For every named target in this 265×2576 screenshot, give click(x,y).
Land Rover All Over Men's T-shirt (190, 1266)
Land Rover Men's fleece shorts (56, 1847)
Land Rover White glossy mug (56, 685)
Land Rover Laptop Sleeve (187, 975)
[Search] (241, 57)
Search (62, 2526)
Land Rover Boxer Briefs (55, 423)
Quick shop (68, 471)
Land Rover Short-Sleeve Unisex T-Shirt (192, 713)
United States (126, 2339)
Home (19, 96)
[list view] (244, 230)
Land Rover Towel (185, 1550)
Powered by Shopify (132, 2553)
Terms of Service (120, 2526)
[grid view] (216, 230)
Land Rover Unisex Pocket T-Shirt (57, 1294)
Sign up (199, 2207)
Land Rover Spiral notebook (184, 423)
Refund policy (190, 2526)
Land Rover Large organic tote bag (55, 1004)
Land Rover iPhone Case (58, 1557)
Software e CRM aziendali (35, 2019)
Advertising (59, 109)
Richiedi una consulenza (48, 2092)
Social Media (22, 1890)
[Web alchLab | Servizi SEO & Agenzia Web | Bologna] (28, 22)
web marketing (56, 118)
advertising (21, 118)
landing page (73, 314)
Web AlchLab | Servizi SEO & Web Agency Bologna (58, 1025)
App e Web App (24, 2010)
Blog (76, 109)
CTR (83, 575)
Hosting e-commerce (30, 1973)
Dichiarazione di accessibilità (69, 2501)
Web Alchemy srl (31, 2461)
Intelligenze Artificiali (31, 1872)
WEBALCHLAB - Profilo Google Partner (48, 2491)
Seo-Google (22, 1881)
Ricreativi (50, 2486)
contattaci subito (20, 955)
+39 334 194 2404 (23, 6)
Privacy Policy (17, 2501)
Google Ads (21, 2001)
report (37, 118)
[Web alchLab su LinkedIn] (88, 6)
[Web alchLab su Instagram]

## Brief
Count how many lines above contain the word "Unisex". Reply with the number alone.

## Written solution
2